-- Opening Marker --
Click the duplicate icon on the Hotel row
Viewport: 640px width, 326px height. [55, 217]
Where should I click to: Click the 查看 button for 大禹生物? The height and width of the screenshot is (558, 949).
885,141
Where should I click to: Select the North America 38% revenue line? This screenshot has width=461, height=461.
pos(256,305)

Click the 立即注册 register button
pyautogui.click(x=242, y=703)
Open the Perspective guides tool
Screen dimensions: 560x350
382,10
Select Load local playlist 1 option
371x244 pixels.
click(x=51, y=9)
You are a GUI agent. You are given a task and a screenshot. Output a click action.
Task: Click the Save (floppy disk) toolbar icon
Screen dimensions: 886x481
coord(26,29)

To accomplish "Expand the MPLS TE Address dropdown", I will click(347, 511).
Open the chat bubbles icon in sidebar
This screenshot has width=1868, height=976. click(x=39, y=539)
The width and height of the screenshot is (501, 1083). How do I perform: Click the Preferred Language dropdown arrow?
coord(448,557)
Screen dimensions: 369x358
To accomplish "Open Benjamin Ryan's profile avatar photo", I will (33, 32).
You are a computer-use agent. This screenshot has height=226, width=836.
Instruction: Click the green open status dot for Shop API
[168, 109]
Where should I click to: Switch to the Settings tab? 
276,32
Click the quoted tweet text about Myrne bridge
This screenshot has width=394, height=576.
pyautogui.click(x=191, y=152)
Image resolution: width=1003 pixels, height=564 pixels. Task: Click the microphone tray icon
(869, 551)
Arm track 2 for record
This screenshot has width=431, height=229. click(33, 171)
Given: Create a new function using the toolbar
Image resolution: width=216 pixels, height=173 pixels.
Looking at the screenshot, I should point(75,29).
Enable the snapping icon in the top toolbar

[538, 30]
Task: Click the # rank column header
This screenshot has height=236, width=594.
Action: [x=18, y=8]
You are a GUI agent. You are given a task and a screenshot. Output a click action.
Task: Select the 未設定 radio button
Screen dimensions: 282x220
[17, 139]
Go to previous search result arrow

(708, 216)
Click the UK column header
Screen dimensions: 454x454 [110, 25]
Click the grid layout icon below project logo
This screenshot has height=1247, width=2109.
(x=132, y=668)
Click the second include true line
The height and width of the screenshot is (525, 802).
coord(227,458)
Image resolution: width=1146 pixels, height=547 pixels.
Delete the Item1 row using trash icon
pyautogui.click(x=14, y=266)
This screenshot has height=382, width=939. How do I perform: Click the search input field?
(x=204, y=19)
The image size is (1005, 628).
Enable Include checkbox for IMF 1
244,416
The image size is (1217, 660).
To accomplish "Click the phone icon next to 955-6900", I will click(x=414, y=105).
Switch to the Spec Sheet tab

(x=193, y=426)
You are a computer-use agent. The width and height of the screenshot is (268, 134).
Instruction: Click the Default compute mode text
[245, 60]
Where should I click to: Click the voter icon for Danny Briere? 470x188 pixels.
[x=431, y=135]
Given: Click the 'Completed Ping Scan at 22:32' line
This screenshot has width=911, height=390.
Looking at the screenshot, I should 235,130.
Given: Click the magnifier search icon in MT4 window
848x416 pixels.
-- Closing Marker --
> [Exercise directions]:
Reproduce the data shown above in its entirety, keeping each word as it is.

> [Written response]:
Click the duplicate icon on the Hotel row
Viewport: 640px width, 326px height. [55, 217]
Where should I click to: Click the 查看 button for 大禹生物? The height and width of the screenshot is (558, 949).
885,141
Where should I click to: Select the North America 38% revenue line? This screenshot has width=461, height=461.
pos(256,305)

Click the 立即注册 register button
pyautogui.click(x=242, y=703)
Open the Perspective guides tool
Screen dimensions: 560x350
382,10
Select Load local playlist 1 option
371x244 pixels.
click(x=51, y=9)
You are a GUI agent. You are given a task and a screenshot. Output a click action.
Task: Click the Save (floppy disk) toolbar icon
Screen dimensions: 886x481
coord(26,29)

To accomplish "Expand the MPLS TE Address dropdown", I will click(347, 511).
Open the chat bubbles icon in sidebar
This screenshot has width=1868, height=976. click(x=39, y=539)
The width and height of the screenshot is (501, 1083). How do I perform: Click the Preferred Language dropdown arrow?
coord(448,557)
Screen dimensions: 369x358
To accomplish "Open Benjamin Ryan's profile avatar photo", I will (33, 32).
You are a computer-use agent. This screenshot has height=226, width=836.
Instruction: Click the green open status dot for Shop API
[168, 109]
Where should I click to: Switch to the Settings tab? 
276,32
Click the quoted tweet text about Myrne bridge
This screenshot has width=394, height=576.
pyautogui.click(x=191, y=152)
Image resolution: width=1003 pixels, height=564 pixels. Task: Click the microphone tray icon
(869, 551)
Arm track 2 for record
This screenshot has width=431, height=229. click(33, 171)
Given: Create a new function using the toolbar
Image resolution: width=216 pixels, height=173 pixels.
Looking at the screenshot, I should point(75,29).
Enable the snapping icon in the top toolbar

[538, 30]
Task: Click the # rank column header
This screenshot has height=236, width=594.
Action: [x=18, y=8]
You are a GUI agent. You are given a task and a screenshot. Output a click action.
Task: Select the 未設定 radio button
Screen dimensions: 282x220
[17, 139]
Go to previous search result arrow

(708, 216)
Click the UK column header
Screen dimensions: 454x454 [110, 25]
Click the grid layout icon below project logo
This screenshot has height=1247, width=2109.
(x=132, y=668)
Click the second include true line
The height and width of the screenshot is (525, 802).
coord(227,458)
Image resolution: width=1146 pixels, height=547 pixels.
Delete the Item1 row using trash icon
pyautogui.click(x=14, y=266)
This screenshot has height=382, width=939. How do I perform: Click the search input field?
(x=204, y=19)
The image size is (1005, 628).
Enable Include checkbox for IMF 1
244,416
The image size is (1217, 660).
To accomplish "Click the phone icon next to 955-6900", I will click(x=414, y=105).
Switch to the Spec Sheet tab

(x=193, y=426)
You are a computer-use agent. The width and height of the screenshot is (268, 134).
Instruction: Click the Default compute mode text
[245, 60]
Where should I click to: Click the voter icon for Danny Briere? 470x188 pixels.
[x=431, y=135]
Given: Click the 'Completed Ping Scan at 22:32' line
This screenshot has width=911, height=390.
Looking at the screenshot, I should 235,130.
Given: Click the magnifier search icon in MT4 window
848x416 pixels.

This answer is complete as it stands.